╭─ Excerpted records
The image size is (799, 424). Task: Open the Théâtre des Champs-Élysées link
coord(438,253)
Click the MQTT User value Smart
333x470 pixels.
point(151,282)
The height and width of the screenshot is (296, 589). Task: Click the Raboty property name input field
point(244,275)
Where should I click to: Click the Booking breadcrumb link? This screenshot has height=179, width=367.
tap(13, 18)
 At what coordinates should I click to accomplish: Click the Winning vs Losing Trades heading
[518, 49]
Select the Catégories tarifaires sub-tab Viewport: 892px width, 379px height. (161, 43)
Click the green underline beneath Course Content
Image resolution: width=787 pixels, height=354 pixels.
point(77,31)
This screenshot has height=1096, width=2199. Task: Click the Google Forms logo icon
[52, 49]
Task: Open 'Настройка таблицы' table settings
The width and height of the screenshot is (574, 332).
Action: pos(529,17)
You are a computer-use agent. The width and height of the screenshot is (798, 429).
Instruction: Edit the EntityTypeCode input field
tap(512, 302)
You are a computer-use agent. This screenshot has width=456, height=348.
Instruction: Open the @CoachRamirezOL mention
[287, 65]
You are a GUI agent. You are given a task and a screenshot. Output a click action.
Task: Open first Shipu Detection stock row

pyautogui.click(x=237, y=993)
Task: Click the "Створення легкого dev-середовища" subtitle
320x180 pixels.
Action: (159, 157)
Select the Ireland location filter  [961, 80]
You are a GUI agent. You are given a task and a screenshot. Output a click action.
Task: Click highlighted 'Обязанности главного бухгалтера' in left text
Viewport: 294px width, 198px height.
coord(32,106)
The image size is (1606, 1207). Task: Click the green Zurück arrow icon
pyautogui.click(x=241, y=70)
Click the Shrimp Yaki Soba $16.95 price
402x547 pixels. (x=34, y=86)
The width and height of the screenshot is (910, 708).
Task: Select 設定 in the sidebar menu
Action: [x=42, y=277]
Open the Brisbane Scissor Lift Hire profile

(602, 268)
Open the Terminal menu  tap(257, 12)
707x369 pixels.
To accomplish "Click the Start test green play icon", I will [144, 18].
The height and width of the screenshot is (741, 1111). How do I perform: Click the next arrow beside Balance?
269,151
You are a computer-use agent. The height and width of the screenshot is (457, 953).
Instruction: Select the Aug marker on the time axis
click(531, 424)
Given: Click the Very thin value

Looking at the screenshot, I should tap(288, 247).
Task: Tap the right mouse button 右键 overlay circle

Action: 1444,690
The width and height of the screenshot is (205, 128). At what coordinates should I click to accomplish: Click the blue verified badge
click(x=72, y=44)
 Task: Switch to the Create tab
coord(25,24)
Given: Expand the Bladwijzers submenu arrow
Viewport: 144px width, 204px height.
╰─
### To be done
Substitute "tick" for "marker" in the stretch from the line containing "You are a computer-use agent. The height" through the line containing "Action: 1444,690". Write out only those lines, with everything else left unchanged.

### Solution for this problem
You are a computer-use agent. The height and width of the screenshot is (457, 953).
Instruction: Select the Aug tick on the time axis
click(531, 424)
Given: Click the Very thin value

Looking at the screenshot, I should tap(288, 247).
Task: Tap the right mouse button 右键 overlay circle

Action: 1444,690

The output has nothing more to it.